### SET TASK
Convert every line of the listing below into a numbered list, skipping blank lines and leaving out the pictures.

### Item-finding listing
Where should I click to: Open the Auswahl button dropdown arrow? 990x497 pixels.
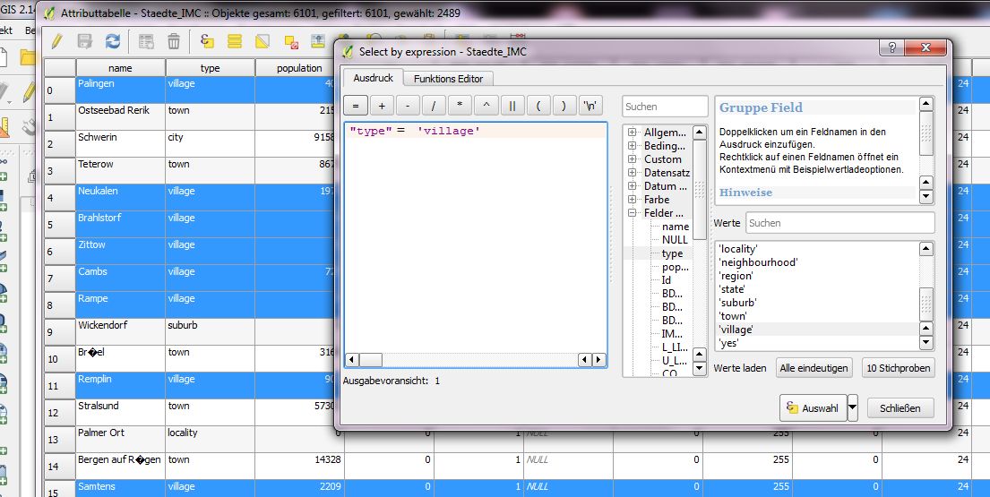852,407
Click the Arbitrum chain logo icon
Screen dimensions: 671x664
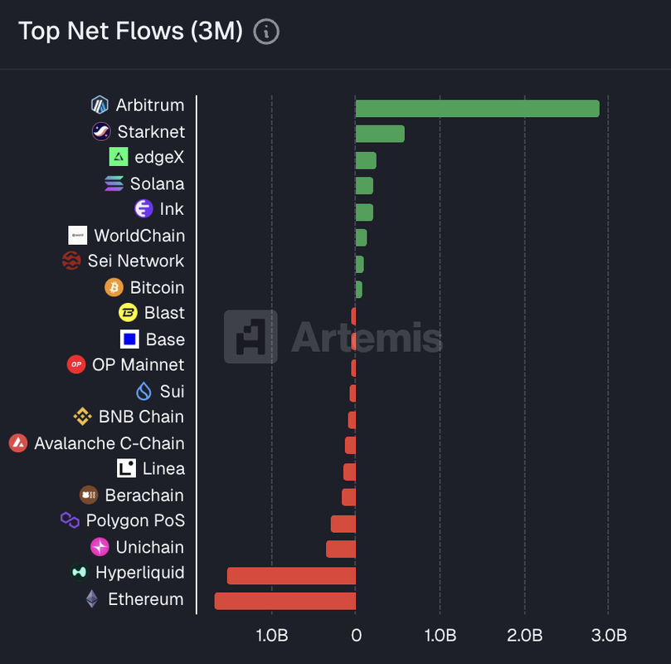tap(100, 105)
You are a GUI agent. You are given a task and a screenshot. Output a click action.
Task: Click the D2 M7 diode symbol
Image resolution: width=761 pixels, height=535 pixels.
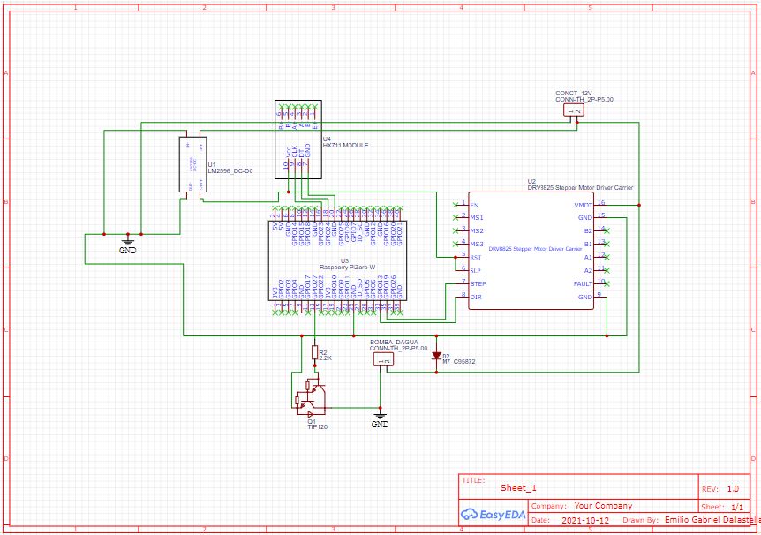click(x=435, y=356)
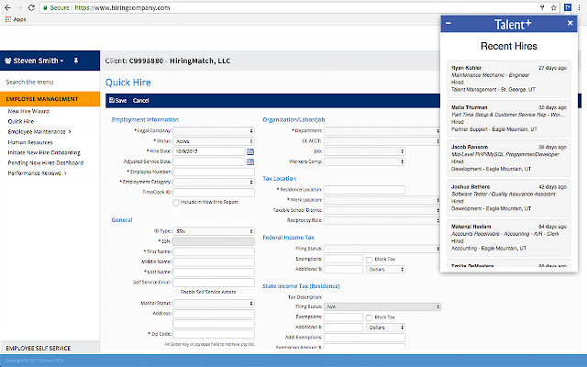Open the ID Type dropdown
Viewport: 587px width, 367px height.
(213, 230)
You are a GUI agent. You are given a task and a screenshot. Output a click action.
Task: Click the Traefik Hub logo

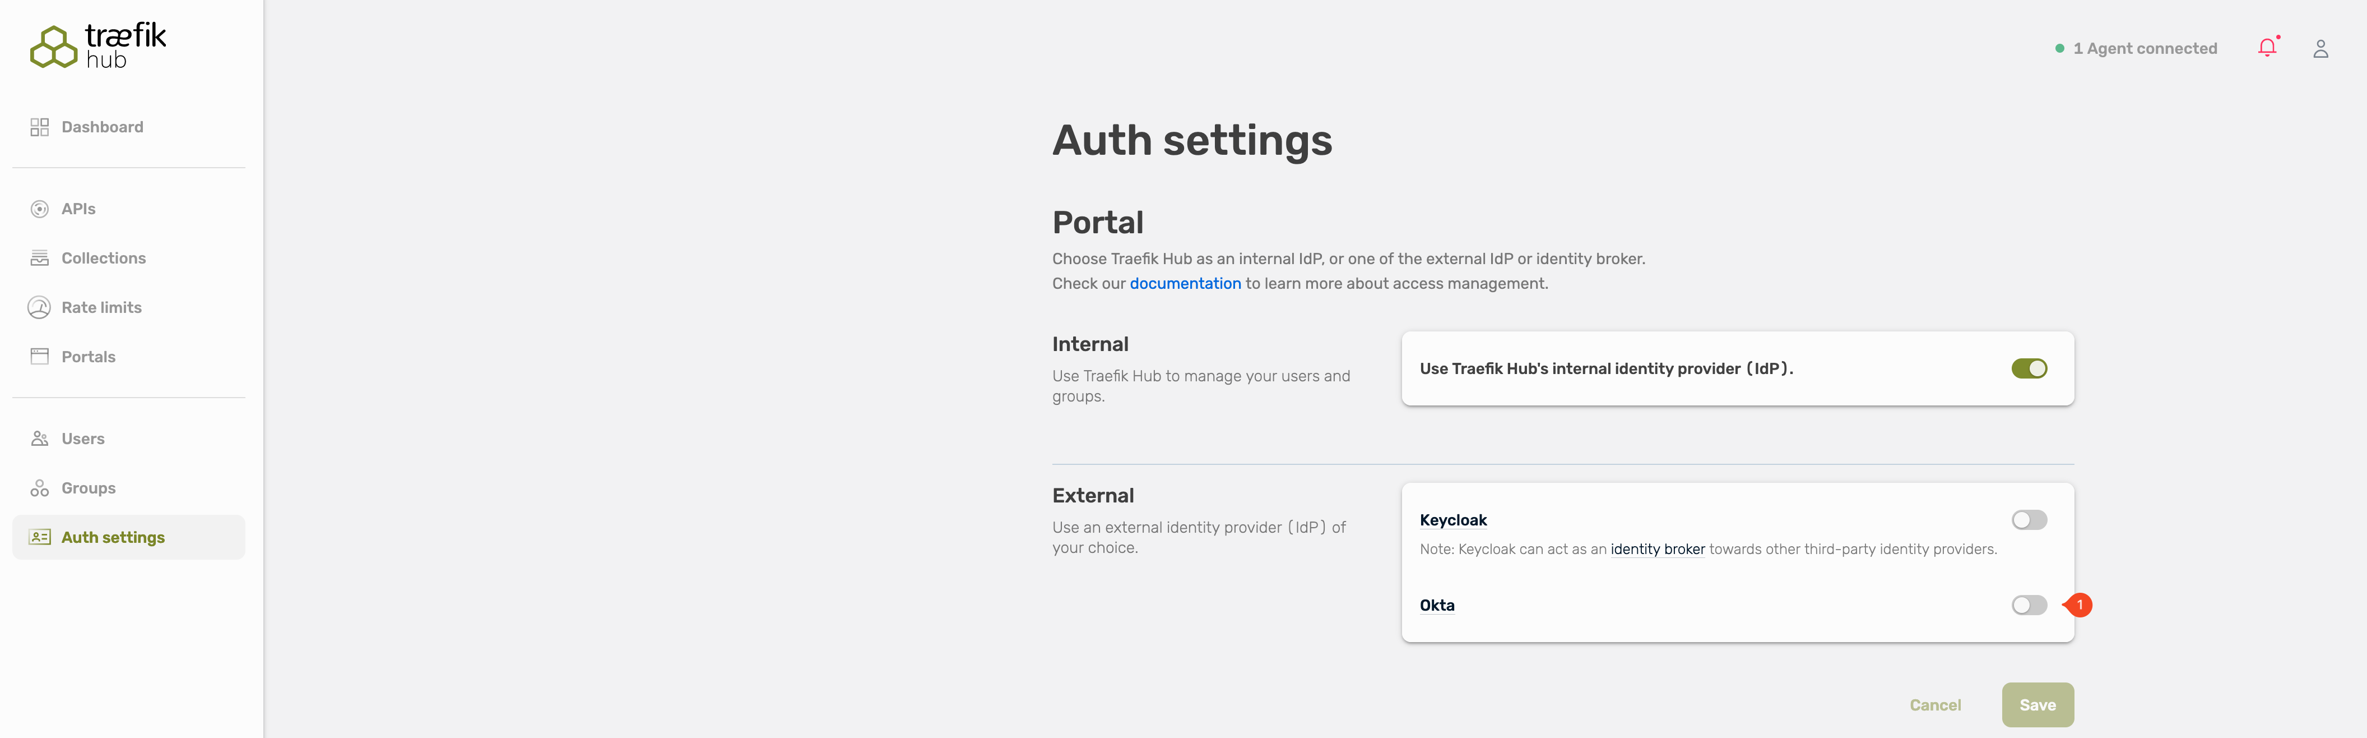(x=98, y=46)
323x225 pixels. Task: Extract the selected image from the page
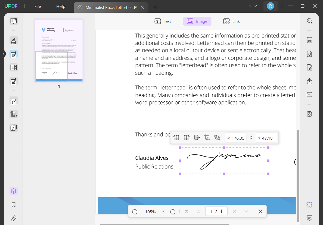pyautogui.click(x=197, y=138)
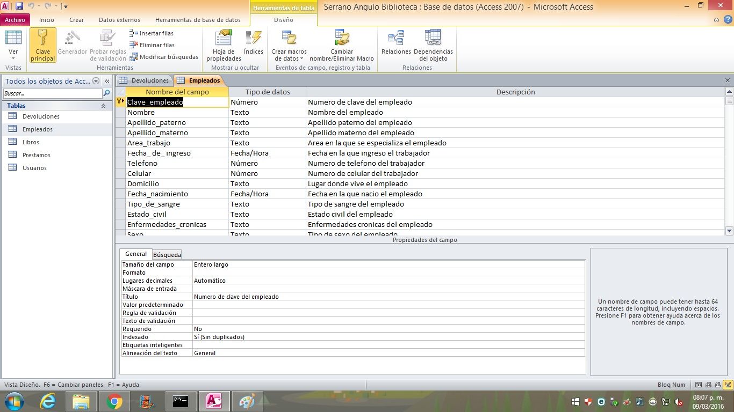The image size is (734, 412).
Task: Switch to Búsqueda properties tab
Action: (167, 254)
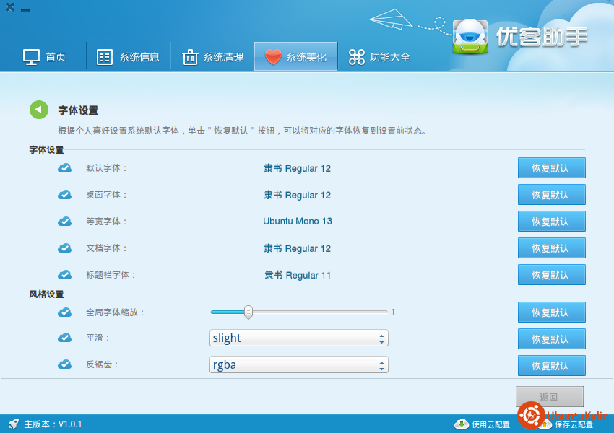Click the Ubuntu Mono 13 font value
This screenshot has width=614, height=433.
tap(297, 222)
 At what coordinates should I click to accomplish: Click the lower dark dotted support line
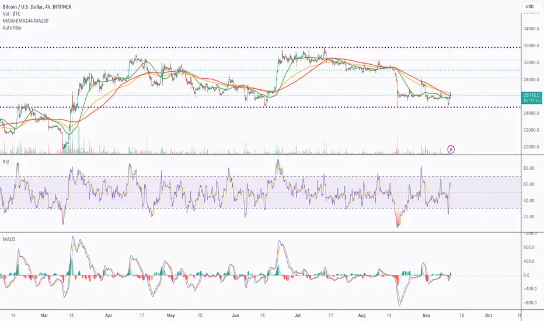(260, 107)
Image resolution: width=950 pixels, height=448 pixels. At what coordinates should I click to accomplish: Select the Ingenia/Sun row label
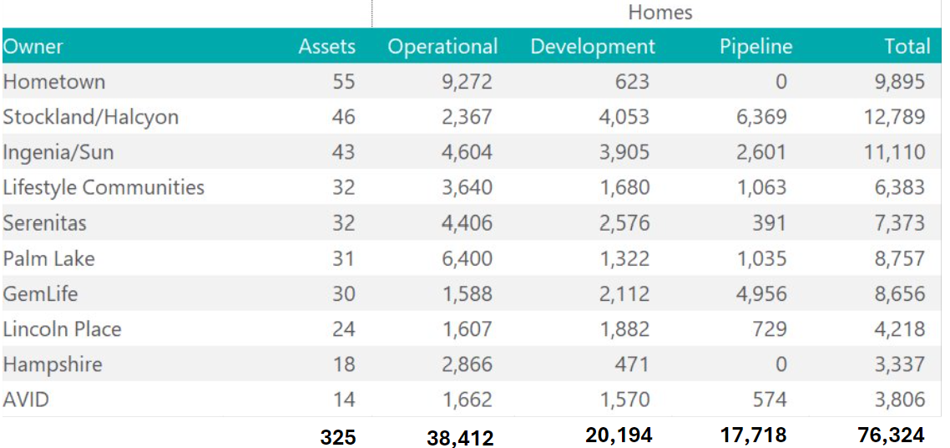pos(58,152)
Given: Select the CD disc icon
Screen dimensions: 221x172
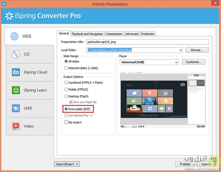Looking at the screenshot, I should point(16,54).
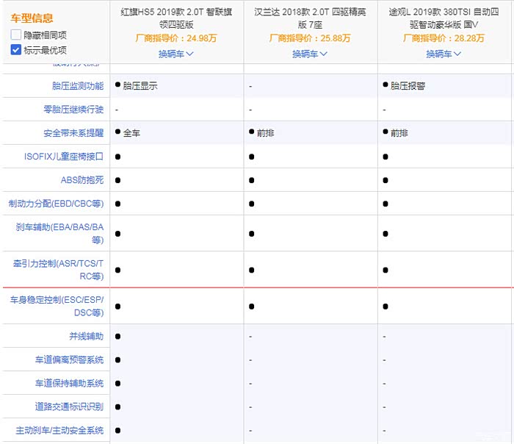Screen dimensions: 514x444
Task: Click the 车型信息 heading
Action: (32, 18)
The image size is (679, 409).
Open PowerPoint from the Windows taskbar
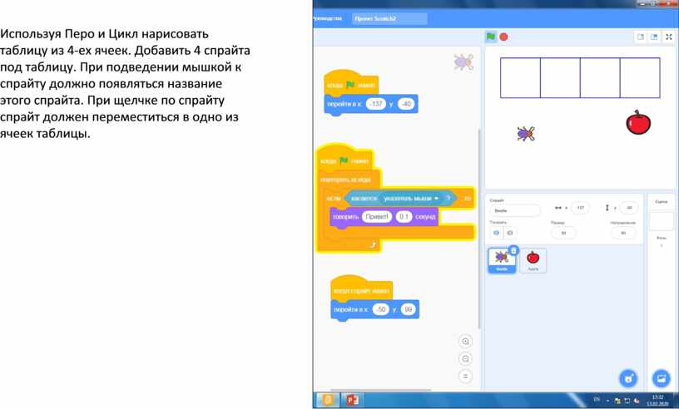(x=351, y=400)
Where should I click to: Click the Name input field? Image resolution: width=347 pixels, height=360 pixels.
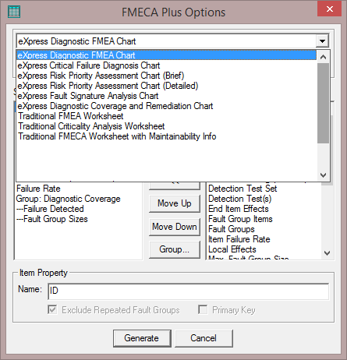click(x=188, y=291)
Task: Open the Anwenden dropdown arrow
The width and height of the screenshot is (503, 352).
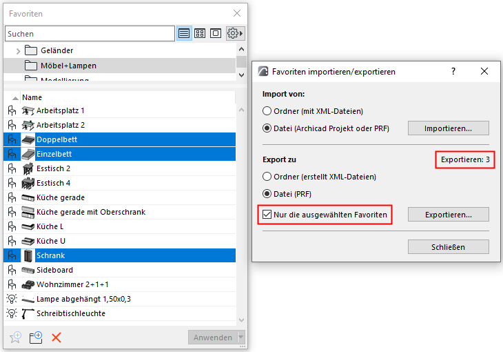Action: coord(240,338)
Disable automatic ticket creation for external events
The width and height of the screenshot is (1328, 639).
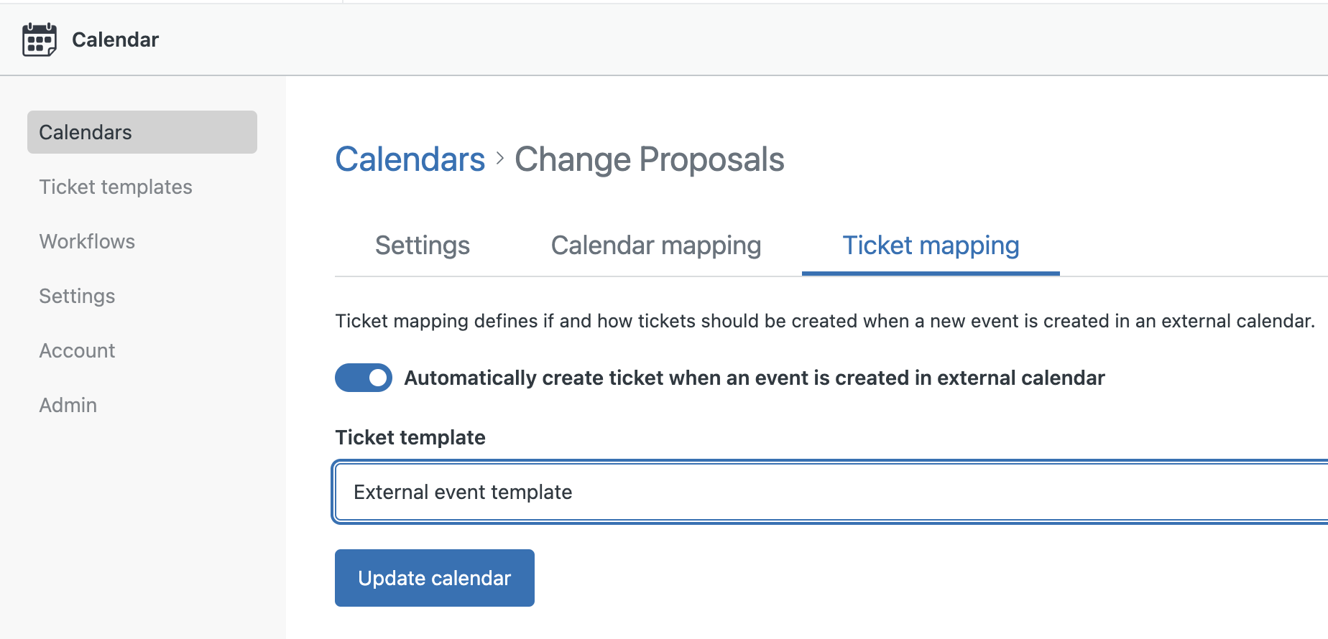[x=364, y=378]
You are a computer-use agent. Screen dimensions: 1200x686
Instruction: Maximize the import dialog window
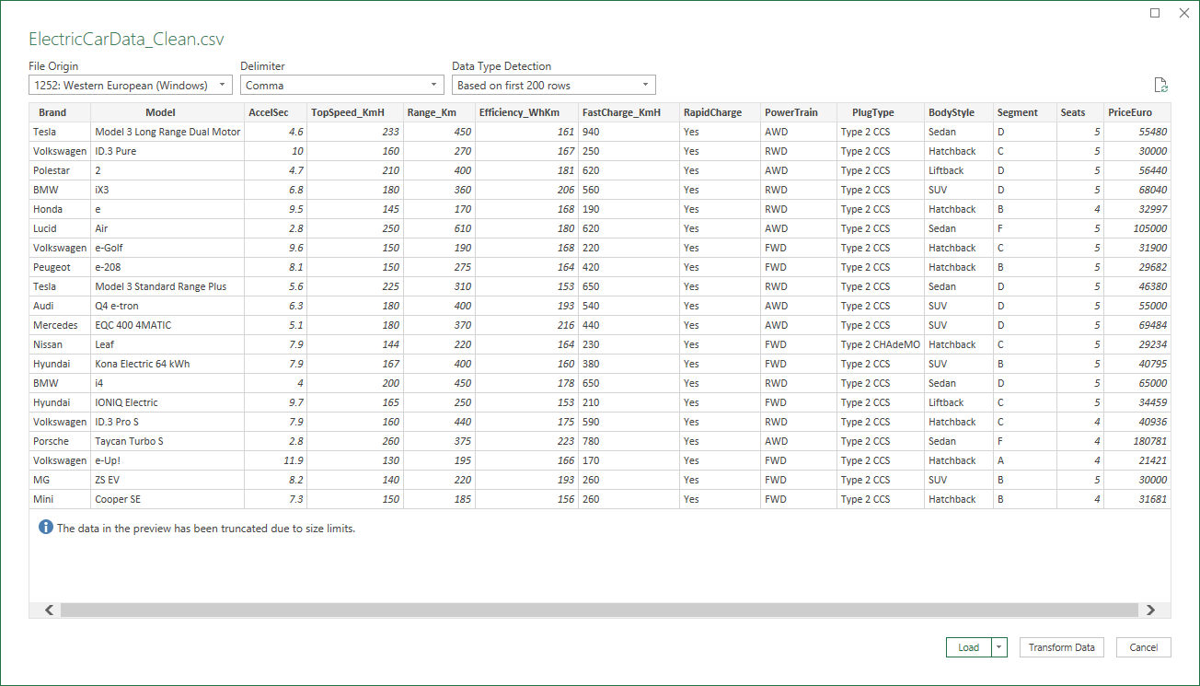(1156, 13)
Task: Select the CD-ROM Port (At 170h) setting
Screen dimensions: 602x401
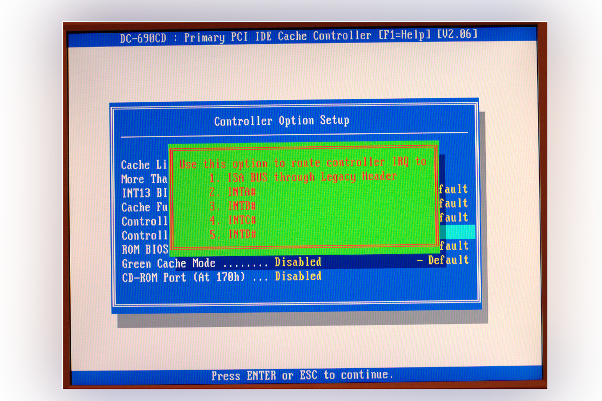Action: [x=183, y=278]
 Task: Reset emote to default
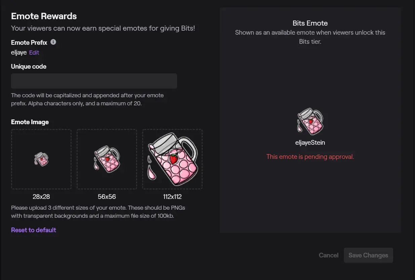(34, 230)
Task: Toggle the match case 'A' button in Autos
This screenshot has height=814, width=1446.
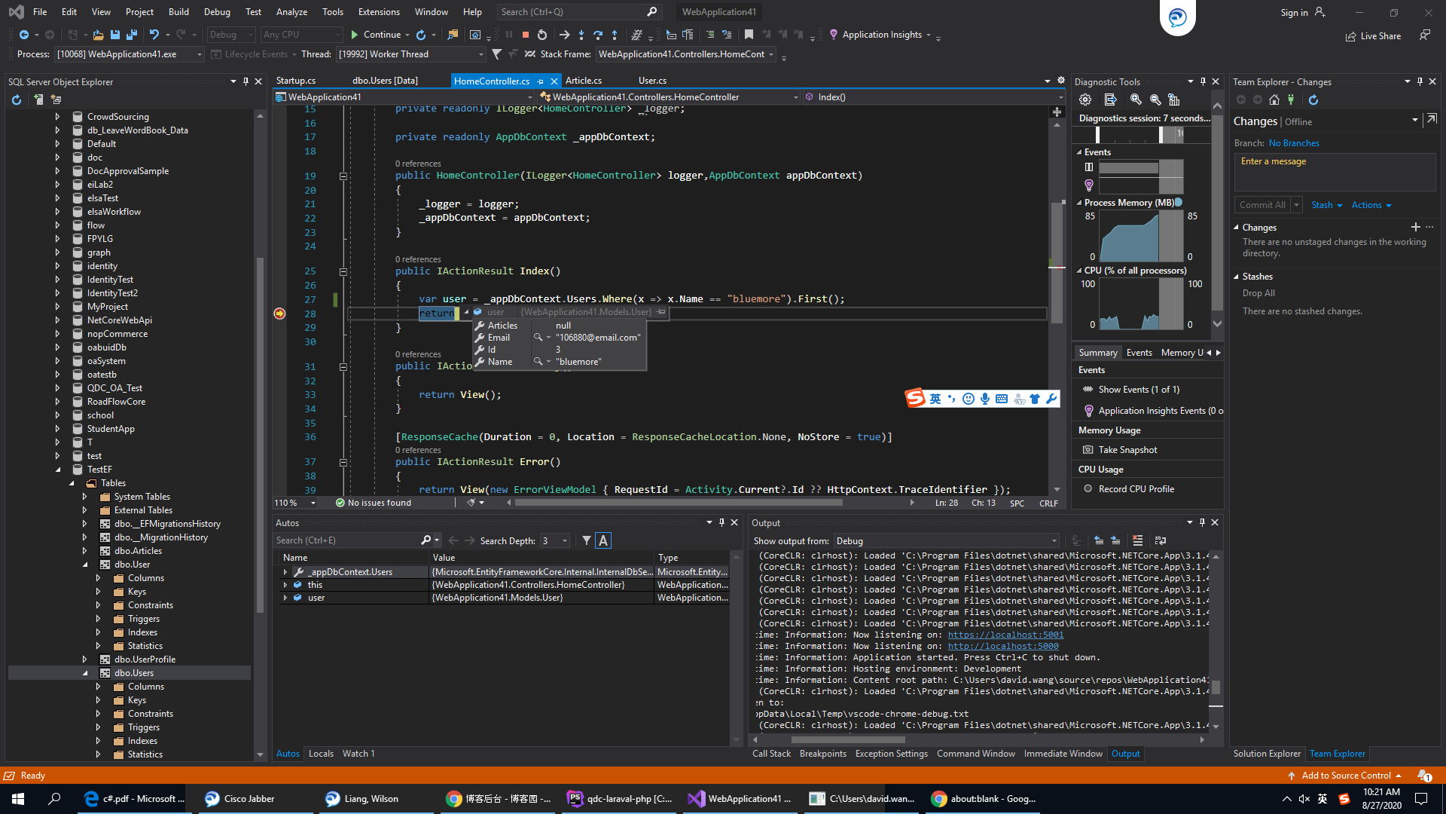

### ANSWER FOR THE TASK
1. Where should I click to: Open the Auswahl button dropdown arrow? 990x497 pixels.
2. 852,407
3. Click the Arbitrum chain logo icon
4. Screen dimensions: 671x664
5. tap(100, 105)
6. You are a GUI agent. You are given a task and a screenshot. Output a click action.
7. Task: Click the D2 M7 diode symbol
8. Image resolution: width=761 pixels, height=535 pixels.
9. click(x=435, y=356)
10. Open the ID Type dropdown
11. Viewport: 587px width, 367px height.
12. (213, 230)
13. You are a GUI agent. You are given a task and a screenshot. Output a click action.
14. Task: Click the Traefik Hub logo
15. (x=98, y=46)
16. 323x225 pixels. Task: Extract the selected image from the page
17. pyautogui.click(x=197, y=138)
18. The image size is (734, 412).
19. Task: Switch to Búsqueda properties tab
20. Action: (167, 254)
21. Click the Ubuntu Mono 13 font value
22. This screenshot has width=614, height=433.
23. tap(297, 222)
24.  At what coordinates should I click to accomplish: Click the lower dark dotted support line
25. (260, 107)
26. Image resolution: width=950 pixels, height=448 pixels. At what coordinates should I click to accomplish: Select the Ingenia/Sun row label
27. pos(58,152)
28. Given: Select the CD disc icon
29. Screen dimensions: 221x172
30. Looking at the screenshot, I should point(16,54).
31. Screen dimensions: 514x444
32. Task: Click the 车型信息 heading
33. Action: (32, 18)
34. The image size is (679, 409).
35. Open PowerPoint from the Windows taskbar
36. (x=351, y=400)
37. Where should I click to: Click the Name input field? Image resolution: width=347 pixels, height=360 pixels.
38. click(x=188, y=291)
39. Task: Open the Anwenden dropdown arrow
40. The width and height of the screenshot is (503, 352).
41. Action: coord(240,338)
42. Disable automatic ticket creation for external events
43. The width and height of the screenshot is (1328, 639).
44. [x=364, y=378]
45. You are a computer-use agent. Screen dimensions: 1200x686
46. Instruction: Maximize the import dialog window
47. (1156, 13)
48. Task: Select the CD-ROM Port (At 170h) setting
49. Screen dimensions: 602x401
50. Action: [x=183, y=278]
51.  Task: Reset emote to default
52. (34, 230)
53. Task: Toggle the match case 'A' button in Autos
54. This screenshot has height=814, width=1446.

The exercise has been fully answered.